# Source text start

If you asked a regulatory colleague about the purpose of a Regulatory Information Management (RIM) system, they might say to provide replacement for spreadsheets, consolidate regulatory information in one place, or to enable tracking and management of approvals. They might even mention compliance. I would wager that few would see a RIM system as reducing regulatory risk, but this would be a missed opportunity.
To explore this point further, I will define RIM as a tool and process that manages product dossiers including regulatory product information, aids in the preparation of product submissions in regulated formats, and manages the submission of information in approved formats to regulatory agencies.
Any change in laws and regulations that could potentially cause losses to your business, sector or market introduces regulatory risk. The most obvious impact would be fines or penalties related to non-compliance. However, regulatory changes can impact the costs of running the business in additional ways. In addition to the basic costs to achieve compliance, an organization may introduce avoidable cost due to inappropriate interpretation of requirements, or inefficiency in reaching a compliant state. This article will focus these less obvious aspect of risk.
Reduce risk of inconsistency and ensure correct global messaging to health authorities
Managing a global portfolio is a complicated business. Complexity increases with the age of the product and the disparate details of the registrations across many markets.

# Source text end
# Listed entries start

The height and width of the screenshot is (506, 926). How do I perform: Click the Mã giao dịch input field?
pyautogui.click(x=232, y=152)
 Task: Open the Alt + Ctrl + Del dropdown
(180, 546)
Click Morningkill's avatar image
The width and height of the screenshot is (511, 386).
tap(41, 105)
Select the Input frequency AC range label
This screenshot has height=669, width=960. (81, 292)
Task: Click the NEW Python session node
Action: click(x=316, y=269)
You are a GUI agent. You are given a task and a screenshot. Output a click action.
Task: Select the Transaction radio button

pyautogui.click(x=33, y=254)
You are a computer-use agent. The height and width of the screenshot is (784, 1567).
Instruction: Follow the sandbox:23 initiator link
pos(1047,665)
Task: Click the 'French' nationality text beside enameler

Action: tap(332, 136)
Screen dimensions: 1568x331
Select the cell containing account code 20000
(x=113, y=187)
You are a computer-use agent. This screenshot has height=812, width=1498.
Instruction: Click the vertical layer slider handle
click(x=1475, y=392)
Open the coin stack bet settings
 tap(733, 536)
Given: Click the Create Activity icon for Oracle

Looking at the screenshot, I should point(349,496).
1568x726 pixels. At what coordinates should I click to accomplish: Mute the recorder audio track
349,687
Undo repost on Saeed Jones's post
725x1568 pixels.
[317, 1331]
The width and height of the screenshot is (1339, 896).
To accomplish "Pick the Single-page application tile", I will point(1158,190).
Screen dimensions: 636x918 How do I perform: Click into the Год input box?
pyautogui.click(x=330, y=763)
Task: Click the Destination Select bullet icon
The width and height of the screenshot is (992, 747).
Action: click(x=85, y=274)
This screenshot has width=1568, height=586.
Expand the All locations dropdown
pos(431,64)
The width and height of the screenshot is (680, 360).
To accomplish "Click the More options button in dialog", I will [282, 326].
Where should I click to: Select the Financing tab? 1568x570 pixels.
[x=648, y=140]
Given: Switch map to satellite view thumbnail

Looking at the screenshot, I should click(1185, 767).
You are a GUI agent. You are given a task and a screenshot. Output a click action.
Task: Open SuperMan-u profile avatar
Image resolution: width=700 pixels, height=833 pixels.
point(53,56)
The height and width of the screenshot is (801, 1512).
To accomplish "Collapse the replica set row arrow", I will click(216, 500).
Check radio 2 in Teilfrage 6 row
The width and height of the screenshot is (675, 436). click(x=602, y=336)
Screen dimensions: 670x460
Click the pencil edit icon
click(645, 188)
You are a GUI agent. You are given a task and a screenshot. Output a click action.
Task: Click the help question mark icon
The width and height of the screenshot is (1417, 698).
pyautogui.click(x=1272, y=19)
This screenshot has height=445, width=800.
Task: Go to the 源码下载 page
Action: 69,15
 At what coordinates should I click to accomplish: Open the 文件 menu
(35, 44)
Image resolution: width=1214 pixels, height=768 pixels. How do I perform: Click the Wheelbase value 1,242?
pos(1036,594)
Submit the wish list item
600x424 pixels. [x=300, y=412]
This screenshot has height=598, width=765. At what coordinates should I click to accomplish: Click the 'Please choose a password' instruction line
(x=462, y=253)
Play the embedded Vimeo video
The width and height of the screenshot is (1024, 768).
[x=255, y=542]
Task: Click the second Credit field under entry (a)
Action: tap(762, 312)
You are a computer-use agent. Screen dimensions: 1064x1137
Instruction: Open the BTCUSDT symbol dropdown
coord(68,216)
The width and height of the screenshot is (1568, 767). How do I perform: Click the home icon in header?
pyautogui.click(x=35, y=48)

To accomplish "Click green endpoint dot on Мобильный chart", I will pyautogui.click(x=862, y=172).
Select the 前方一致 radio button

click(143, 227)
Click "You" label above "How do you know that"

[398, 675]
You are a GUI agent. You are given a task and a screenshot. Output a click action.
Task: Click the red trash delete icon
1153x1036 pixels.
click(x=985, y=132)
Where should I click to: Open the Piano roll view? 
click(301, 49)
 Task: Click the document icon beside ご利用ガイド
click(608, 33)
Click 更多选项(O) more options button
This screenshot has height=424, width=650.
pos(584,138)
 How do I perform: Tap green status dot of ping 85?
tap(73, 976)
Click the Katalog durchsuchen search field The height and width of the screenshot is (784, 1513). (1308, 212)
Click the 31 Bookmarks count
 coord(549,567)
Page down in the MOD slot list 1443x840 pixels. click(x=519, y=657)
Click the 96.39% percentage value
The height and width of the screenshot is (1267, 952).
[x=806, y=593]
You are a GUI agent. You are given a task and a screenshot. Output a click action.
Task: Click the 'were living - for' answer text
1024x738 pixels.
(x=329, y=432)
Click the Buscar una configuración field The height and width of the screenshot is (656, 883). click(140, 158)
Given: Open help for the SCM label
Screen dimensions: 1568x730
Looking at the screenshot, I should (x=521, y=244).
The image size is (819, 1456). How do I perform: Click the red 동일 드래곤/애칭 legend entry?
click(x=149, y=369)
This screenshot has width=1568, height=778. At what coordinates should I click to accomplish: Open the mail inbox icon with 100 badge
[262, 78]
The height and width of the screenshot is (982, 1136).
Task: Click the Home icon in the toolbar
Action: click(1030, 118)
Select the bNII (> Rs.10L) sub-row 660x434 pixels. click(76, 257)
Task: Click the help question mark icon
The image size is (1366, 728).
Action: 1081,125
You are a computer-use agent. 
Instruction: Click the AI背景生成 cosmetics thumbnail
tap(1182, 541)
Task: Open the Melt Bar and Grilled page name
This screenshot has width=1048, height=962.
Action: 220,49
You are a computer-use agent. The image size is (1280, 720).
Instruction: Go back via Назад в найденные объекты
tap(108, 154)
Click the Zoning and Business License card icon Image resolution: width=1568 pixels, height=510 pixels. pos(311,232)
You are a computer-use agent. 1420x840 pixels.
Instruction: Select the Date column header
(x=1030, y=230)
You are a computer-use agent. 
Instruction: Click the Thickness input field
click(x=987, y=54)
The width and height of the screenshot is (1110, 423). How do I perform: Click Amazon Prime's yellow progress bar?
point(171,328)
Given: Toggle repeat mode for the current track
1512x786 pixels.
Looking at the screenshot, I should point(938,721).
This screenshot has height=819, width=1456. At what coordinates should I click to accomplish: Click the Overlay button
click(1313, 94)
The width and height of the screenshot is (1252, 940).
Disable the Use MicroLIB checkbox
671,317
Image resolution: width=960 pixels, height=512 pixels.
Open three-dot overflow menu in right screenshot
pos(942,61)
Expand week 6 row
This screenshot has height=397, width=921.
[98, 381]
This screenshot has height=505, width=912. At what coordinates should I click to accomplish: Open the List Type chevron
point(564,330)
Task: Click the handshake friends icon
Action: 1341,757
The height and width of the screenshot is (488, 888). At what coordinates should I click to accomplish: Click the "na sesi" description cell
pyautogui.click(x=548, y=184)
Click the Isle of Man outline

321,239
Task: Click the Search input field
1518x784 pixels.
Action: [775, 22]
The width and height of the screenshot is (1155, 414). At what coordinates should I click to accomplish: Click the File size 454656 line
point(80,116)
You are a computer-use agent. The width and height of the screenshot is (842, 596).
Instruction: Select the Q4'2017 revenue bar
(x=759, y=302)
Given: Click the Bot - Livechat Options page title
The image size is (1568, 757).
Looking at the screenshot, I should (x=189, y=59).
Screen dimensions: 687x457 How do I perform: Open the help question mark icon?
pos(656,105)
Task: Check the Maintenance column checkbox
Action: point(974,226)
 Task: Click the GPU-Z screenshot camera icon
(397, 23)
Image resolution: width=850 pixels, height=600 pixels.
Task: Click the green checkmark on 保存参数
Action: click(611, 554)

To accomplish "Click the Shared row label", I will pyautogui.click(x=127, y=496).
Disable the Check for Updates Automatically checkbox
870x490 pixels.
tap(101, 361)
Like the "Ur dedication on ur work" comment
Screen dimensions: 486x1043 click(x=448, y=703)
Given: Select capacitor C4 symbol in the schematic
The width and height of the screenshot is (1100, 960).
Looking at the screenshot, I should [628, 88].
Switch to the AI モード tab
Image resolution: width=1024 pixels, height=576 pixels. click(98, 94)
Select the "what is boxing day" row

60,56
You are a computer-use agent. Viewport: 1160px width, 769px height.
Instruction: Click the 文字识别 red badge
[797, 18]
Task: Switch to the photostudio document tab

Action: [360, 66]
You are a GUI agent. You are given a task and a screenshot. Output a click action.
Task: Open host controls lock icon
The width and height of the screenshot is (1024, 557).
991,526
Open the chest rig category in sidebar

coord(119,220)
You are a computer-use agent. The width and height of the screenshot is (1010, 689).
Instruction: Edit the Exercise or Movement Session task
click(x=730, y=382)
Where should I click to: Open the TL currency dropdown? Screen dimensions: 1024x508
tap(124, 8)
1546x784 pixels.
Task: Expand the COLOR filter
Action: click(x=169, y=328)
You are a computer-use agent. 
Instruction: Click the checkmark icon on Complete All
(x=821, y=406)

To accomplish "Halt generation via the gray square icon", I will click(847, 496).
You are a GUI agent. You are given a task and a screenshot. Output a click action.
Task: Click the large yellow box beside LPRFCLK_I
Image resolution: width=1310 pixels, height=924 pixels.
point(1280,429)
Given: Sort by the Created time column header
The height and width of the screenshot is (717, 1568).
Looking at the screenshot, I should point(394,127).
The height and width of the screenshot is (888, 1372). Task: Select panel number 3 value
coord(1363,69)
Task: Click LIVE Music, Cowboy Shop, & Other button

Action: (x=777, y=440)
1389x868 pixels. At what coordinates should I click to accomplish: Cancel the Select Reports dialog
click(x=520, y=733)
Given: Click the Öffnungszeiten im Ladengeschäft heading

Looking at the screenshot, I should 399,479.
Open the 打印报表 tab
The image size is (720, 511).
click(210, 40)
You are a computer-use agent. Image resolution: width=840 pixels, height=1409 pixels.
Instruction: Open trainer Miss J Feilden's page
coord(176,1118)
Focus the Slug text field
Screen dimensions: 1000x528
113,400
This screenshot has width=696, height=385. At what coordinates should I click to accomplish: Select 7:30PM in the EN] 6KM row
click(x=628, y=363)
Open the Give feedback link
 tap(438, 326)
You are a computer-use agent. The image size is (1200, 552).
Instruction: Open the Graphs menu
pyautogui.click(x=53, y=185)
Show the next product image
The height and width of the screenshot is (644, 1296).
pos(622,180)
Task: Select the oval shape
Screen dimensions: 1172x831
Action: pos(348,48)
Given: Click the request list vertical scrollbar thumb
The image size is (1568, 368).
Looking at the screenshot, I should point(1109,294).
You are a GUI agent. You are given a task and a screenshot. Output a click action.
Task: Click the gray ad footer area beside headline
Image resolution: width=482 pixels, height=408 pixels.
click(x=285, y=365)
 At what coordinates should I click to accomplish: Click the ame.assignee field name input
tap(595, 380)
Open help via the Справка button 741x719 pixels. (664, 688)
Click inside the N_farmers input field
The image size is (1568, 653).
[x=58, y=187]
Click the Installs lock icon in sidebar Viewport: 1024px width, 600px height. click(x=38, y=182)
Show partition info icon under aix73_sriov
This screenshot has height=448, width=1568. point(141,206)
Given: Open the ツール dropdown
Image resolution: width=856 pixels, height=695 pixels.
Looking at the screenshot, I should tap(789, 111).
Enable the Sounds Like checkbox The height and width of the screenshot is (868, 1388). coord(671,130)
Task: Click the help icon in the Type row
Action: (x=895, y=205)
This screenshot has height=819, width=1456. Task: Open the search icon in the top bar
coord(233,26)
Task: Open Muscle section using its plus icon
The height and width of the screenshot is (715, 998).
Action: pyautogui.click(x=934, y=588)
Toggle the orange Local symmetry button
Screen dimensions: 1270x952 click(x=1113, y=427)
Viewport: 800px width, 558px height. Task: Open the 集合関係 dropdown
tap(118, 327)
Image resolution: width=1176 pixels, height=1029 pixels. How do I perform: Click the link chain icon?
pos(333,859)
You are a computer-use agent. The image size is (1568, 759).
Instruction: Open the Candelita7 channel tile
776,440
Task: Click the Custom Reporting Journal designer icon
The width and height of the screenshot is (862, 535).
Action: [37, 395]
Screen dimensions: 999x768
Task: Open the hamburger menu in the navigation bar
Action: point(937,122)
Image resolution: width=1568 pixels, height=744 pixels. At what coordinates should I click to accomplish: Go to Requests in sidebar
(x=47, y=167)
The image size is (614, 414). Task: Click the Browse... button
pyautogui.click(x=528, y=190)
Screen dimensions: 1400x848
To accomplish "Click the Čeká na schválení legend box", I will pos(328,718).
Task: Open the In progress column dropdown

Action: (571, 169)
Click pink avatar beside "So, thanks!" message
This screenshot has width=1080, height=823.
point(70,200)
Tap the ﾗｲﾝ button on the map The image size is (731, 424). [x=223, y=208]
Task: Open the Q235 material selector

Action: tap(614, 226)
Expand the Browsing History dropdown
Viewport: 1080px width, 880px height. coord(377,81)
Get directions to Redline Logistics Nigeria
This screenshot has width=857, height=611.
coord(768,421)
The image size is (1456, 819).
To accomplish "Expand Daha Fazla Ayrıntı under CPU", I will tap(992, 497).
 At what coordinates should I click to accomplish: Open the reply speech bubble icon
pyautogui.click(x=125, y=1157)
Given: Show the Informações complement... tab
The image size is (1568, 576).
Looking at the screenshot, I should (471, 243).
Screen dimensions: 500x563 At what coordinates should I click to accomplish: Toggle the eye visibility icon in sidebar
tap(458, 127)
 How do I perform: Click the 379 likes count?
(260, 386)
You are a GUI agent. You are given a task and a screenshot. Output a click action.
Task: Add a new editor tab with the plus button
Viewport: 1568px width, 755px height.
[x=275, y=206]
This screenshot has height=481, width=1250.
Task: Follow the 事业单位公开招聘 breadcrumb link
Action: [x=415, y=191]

# Listed entries end

Your task: Copy the article on regulatory information management from "To explore this" to "aspect of risk.", renaming "regulatory agencies" as "government regulators". These entries have no connection to the article on regulatory information management.

Solved exercise:
To explore this point further, I will define RIM as a tool and process that manages product dossiers including regulatory product information, aids in the preparation of product submissions in regulated formats, and manages the submission of information in approved formats to government regulators.
Any change in laws and regulations that could potentially cause losses to your business, sector or market introduces regulatory risk. The most obvious impact would be fines or penalties related to non-compliance. However, regulatory changes can impact the costs of running the business in additional ways. In addition to the basic costs to achieve compliance, an organization may introduce avoidable cost due to inappropriate interpretation of requirements, or inefficiency in reaching a compliant state. This article will focus these less obvious aspect of risk.